Pixel coordinate grounding data:

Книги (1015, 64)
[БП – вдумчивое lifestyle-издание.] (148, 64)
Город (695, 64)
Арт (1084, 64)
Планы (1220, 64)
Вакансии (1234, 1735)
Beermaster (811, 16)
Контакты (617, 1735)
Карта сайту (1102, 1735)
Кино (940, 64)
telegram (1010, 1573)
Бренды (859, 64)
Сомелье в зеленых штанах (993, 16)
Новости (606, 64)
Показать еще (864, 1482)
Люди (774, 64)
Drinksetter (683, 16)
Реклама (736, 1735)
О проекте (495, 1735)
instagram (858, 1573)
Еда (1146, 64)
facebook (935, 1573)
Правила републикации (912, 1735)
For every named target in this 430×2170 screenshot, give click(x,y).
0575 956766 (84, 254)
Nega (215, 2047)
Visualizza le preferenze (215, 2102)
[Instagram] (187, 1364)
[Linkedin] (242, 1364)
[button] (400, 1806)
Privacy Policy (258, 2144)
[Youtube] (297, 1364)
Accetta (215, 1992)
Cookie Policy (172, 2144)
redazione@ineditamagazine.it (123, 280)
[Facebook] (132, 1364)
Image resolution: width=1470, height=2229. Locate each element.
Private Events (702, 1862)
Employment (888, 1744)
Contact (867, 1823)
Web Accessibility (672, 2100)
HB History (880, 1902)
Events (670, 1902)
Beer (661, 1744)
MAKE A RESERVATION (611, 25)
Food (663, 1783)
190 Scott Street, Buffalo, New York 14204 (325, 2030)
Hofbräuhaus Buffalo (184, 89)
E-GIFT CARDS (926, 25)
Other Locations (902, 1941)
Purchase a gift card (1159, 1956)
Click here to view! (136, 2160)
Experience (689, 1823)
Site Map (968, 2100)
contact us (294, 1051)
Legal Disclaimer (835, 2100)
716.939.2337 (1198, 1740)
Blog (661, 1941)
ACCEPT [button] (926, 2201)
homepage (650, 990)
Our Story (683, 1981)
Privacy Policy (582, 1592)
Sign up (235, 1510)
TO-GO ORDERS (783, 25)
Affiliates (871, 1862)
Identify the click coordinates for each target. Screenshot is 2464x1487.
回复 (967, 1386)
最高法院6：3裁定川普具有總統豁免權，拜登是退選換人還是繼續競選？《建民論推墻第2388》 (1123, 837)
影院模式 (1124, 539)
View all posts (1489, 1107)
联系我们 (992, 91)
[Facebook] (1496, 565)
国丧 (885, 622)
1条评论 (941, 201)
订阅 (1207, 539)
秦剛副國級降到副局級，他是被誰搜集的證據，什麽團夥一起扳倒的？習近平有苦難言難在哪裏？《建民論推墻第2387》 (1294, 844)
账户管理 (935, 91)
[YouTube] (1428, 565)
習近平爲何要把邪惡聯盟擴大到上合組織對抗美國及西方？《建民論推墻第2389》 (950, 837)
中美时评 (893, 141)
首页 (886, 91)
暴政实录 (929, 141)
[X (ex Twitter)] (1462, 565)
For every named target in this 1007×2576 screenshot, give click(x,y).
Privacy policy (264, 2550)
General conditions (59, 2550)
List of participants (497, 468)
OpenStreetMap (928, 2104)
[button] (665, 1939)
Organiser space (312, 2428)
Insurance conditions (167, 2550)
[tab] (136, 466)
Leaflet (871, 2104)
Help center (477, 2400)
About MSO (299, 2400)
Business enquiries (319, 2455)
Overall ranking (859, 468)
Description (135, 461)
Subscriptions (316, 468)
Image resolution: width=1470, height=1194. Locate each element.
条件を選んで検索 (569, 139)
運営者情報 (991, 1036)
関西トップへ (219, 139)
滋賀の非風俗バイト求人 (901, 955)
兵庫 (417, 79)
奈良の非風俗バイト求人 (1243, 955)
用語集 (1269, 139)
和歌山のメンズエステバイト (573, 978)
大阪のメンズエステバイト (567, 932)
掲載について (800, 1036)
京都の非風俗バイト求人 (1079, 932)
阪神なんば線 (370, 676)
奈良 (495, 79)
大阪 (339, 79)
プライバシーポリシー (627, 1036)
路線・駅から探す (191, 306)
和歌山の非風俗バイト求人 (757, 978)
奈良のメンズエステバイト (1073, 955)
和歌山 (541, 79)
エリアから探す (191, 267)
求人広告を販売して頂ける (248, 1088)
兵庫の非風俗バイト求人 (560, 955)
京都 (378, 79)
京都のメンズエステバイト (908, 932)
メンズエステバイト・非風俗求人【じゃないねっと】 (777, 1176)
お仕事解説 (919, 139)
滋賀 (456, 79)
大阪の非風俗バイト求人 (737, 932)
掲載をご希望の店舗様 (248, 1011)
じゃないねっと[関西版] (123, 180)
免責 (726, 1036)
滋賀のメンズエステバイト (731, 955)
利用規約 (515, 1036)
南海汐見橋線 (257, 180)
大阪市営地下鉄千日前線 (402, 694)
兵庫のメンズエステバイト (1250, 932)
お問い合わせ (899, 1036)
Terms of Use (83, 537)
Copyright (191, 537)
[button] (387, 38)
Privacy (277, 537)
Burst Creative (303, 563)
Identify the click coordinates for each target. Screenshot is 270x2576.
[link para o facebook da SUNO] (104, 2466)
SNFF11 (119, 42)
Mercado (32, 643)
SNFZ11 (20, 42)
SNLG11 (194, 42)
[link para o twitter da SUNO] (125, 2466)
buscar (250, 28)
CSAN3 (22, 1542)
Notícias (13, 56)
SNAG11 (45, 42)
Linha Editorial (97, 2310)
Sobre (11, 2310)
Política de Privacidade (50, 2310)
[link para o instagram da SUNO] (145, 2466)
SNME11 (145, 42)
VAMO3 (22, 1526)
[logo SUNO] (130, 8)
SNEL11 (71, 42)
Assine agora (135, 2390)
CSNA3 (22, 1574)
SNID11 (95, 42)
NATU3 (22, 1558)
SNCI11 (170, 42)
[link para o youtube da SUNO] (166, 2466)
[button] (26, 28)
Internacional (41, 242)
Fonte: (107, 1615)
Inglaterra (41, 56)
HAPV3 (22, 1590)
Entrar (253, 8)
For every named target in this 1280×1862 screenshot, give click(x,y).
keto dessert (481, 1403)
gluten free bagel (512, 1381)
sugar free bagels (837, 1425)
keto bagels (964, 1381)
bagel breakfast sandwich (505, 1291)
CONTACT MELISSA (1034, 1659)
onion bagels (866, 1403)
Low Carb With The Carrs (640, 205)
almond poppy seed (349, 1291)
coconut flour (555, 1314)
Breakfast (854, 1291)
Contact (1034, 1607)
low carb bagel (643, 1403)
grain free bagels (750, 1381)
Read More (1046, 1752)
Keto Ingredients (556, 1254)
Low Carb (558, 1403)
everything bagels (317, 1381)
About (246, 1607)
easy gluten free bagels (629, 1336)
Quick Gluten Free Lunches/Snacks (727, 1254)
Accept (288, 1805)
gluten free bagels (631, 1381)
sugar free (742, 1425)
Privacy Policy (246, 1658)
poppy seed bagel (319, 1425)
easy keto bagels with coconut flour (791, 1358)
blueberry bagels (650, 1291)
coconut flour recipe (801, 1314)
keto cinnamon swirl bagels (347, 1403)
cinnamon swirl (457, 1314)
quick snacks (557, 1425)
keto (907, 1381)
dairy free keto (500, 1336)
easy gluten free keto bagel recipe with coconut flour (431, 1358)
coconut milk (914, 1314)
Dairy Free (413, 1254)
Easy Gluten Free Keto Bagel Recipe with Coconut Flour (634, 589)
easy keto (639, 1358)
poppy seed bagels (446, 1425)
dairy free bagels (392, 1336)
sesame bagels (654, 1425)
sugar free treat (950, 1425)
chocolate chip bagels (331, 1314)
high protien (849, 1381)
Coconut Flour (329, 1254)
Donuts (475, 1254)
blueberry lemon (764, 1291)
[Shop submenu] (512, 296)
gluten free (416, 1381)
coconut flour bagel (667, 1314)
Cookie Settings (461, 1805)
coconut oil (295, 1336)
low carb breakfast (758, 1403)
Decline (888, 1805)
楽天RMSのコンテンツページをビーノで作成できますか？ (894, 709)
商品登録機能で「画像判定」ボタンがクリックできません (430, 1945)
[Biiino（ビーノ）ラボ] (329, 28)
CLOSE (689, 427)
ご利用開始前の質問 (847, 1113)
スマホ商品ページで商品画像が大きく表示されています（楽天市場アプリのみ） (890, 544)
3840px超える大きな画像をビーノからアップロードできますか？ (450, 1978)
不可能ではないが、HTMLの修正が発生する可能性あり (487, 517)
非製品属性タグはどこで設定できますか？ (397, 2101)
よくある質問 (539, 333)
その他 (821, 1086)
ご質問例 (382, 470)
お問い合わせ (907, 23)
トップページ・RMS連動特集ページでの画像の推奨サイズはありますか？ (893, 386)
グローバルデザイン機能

ASSIGNED TASK: Lines holding the word "conditions": say how many there are in the data, and nothing more.

REPLY TO THE EXERCISE: 2